The cakes turned out delicious, though they weren't quite perfect round mounds, and most came out as kind of deformed blobs of chocolate cake (my pictures tend to focus on the prettier ones). Instead of making the traditional marshmallow fluff filling, we made a basic buttercream frosting which was still gratifying. I've tried making it again, in hopes of making them nice and round, but yet again, to no avail--in addition to over-whipping the egg whites for the filling only to have it deflate later. I think I'm resigning myself to imperfection on this one in terms of "looks", but I'd like to think the imperfection adds to its old world charm.

Whoopie Pies
Adapted from the New York Times
Makes about 6 pies

For the cakes:

Preheat the oven to 350F degress and line two cookie sheets with parchment paper.

1. Cream together in a mixing bowl:
- 1/2 cup (or 1 stick) of butter, at room temperature
- 1 cup brown sugar

2. Add to the butter mixture, mixing on medium:
- 1 large egg
- 1 t. vanilla extract

3. Whisk together in another bowl:
- 2 cups all purpose flour
- 1/2 cup cocoa
- 1-1/4 t. baking soda
- 1 t. sea salt

4. Add to the butter mixture, alternating in 3 parts, combining well:
- flour mixture from #2
- 1 cup buttermilk

5. Create 12 mounds of batter on the baking sheets, each about 1/4 cup of batter, using a spoon or ice cream scoop. Each mound should be about 4 to 5 inches apart.

6. Bake on the middle rack for about 14 minutes. Remove from the oven and cool completely.

For the filling:

1. Temper the following by filling a saucepan with about 2 inches of water brought to a simmer, and whisking the following in a bowl of a stand mixer (or metal mixing bowl) over the the simmering water until the sugar is dissolved (or temperature reaches 180 degrees)--the mixing bowl should not touch the water:
- 3 large egg whites
- 3/4 cup sugar

2. Remove the mixing bowl from the simmering water, and whisk the egg white mixture on high until it increase in volume and becomes thick and glossy.

3. Reduce mixing speed to medium and add the following:
- 2 sticks butter, at room temperature; adding 1 T. at a time
- 3/4 t. vanilla
- 1/4 t. sea salt

4. Continue mixing until smooth, then increase mixing speed to high for one minute.

To assemble the pies, spread about 1/4 cup of filling on the flat side of one cake mound and place another mound on top, flat side down.

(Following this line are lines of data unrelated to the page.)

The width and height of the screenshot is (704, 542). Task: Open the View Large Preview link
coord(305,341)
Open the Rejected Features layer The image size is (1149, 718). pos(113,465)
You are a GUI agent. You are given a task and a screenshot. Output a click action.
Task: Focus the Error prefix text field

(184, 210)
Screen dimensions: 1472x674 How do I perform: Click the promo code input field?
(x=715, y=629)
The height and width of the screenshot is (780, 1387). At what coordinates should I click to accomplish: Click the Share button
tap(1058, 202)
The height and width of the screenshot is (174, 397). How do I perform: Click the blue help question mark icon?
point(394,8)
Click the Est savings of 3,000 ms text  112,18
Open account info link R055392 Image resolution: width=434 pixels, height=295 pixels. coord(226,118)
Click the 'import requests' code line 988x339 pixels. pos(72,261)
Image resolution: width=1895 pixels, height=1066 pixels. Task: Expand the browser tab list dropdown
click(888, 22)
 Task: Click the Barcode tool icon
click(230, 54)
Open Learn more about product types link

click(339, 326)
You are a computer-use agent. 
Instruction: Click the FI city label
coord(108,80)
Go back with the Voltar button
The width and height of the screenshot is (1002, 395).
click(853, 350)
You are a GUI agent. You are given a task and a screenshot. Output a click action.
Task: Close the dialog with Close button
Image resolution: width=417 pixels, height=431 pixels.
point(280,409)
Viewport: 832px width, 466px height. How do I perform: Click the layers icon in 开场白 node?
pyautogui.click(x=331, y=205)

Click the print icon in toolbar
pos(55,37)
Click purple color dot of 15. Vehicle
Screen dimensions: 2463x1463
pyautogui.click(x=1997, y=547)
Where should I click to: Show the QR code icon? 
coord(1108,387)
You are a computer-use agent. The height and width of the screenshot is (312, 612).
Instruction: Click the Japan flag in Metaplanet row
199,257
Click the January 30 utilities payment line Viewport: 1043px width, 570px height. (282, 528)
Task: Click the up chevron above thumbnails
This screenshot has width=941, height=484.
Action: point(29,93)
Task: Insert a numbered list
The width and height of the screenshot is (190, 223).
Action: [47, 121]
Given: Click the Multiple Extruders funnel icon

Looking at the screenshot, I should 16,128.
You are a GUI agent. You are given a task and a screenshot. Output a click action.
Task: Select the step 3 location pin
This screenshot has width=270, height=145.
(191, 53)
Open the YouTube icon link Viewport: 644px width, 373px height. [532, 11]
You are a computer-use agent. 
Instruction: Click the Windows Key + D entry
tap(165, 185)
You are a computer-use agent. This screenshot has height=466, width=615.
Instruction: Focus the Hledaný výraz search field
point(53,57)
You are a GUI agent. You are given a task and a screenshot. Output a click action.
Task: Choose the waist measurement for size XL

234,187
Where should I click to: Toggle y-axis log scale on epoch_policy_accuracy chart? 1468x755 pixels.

  1. This time I particularly enjoyed the write-up of your experience behind this otherwise basic simple dessert. This whoopie pie reminds me of smores with that marshmellow in center.

  2. These look delicious! Would you believe I have never had a whoopie pie? Your recipe begs me to try it.

  3. Bikegal: thanks! I guess marshmallow and chocolate is always a winning combination.

    Linda: I'd like to try a "real" whoopie pie too. I can't compare this recipe to what a "real" one tastes like, but it's still good and they're fun to eat--hope you get to try one soon :)

  4. This is classic comfort food, they look yummy to me :). Whoopie pies are pretty tough to make perfectly round, I've tried making them once and made a huge mess :)! I say it's they're shape that gives them character though! I also like that these have a buttercream frosting.

    I hope you've been well :)!


Thank you for stopping by! I may not always be able to respond right away, but I appreciate your comments!